Recorded data START

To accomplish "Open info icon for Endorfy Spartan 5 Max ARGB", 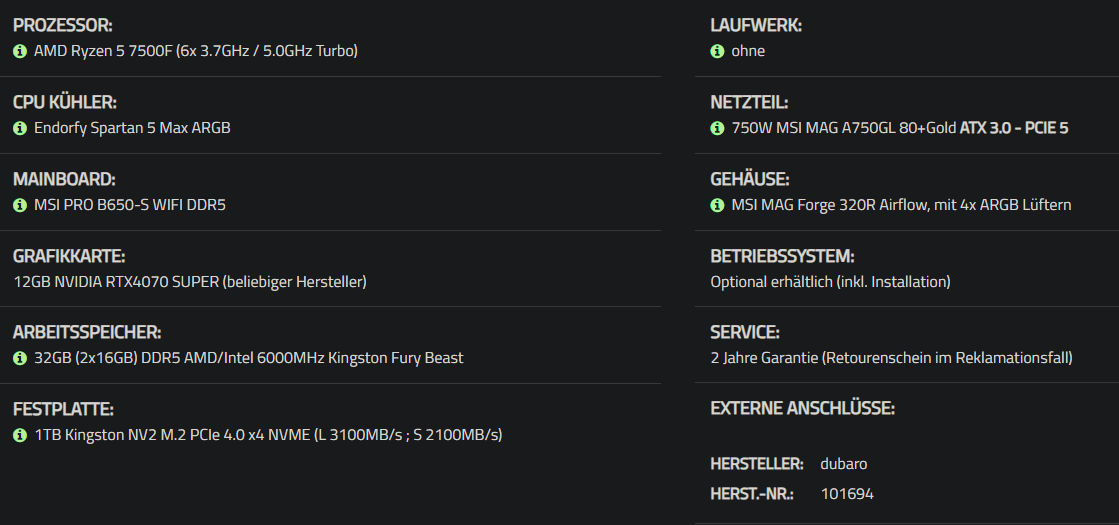I will point(20,128).
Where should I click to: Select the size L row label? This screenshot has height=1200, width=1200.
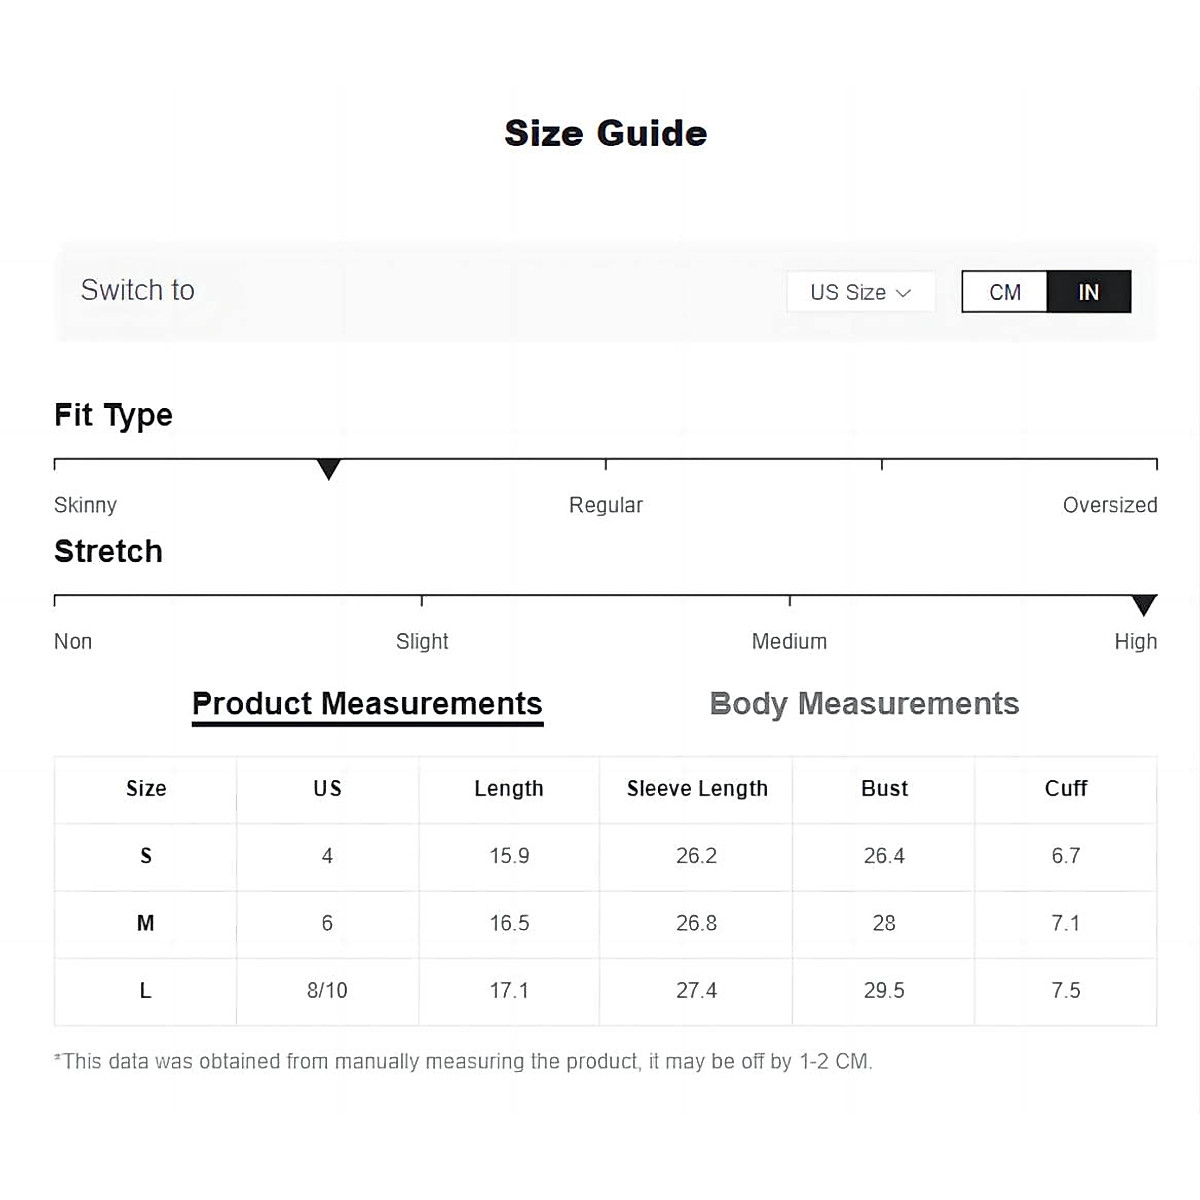pyautogui.click(x=146, y=991)
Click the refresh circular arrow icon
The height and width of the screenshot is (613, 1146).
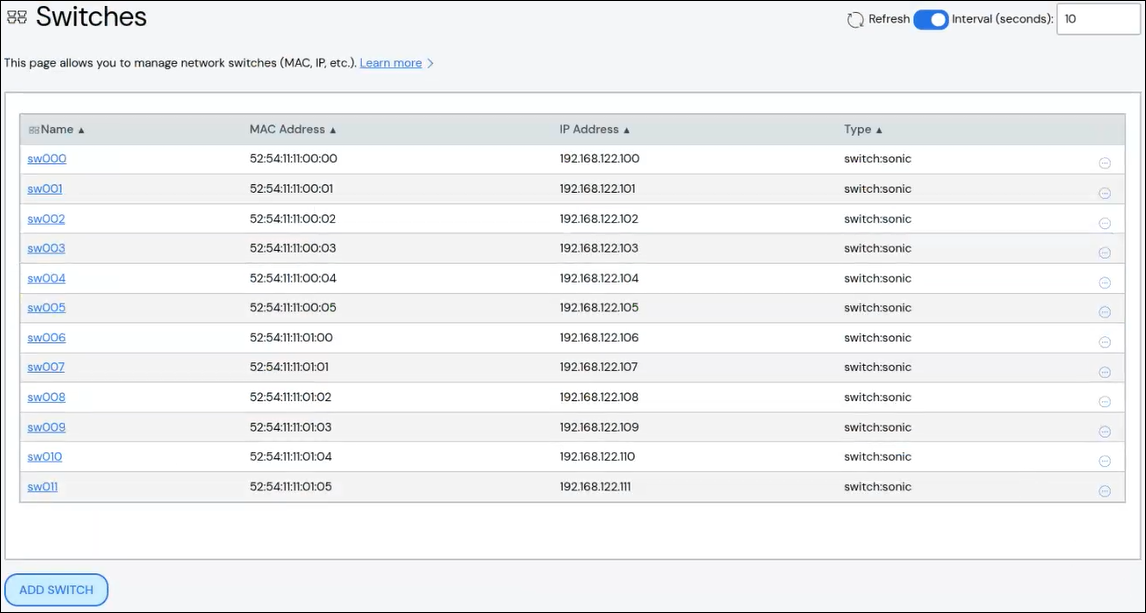(x=855, y=20)
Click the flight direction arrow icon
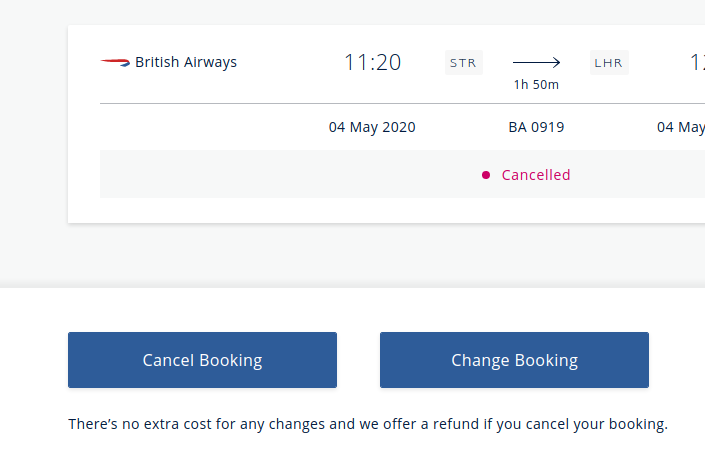705x455 pixels. point(536,62)
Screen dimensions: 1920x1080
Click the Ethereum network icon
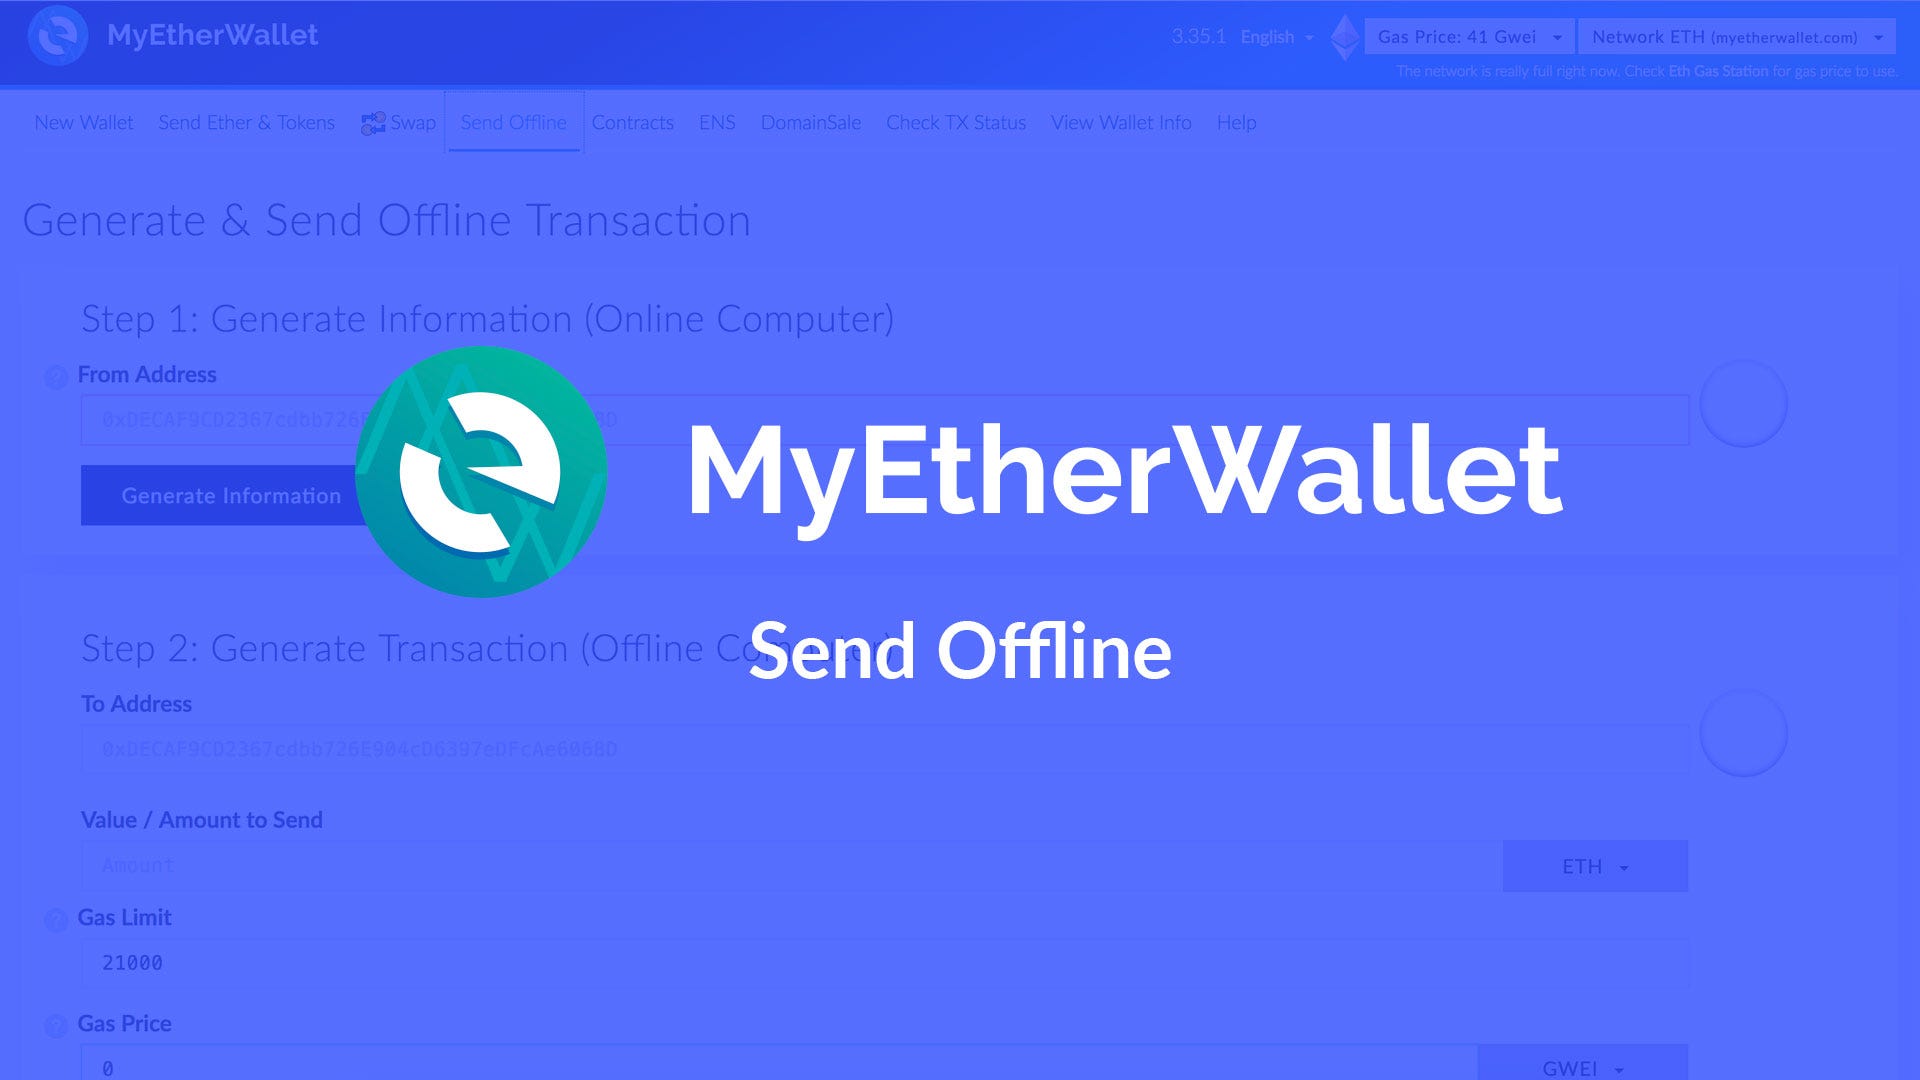[1345, 36]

Recorded data END

Only one thing is required: an exact printout of the lines from the line containing "Where should I" through the last line of the records, pictures excluded.

Where should I click to: Select the size L row label? This screenshot has height=1200, width=1200.
pyautogui.click(x=146, y=991)
Click the refresh circular arrow icon
The height and width of the screenshot is (613, 1146).
(x=855, y=20)
Click the flight direction arrow icon
705x455 pixels. point(536,62)
Screen dimensions: 1920x1080
Click the Ethereum network icon
[1345, 36]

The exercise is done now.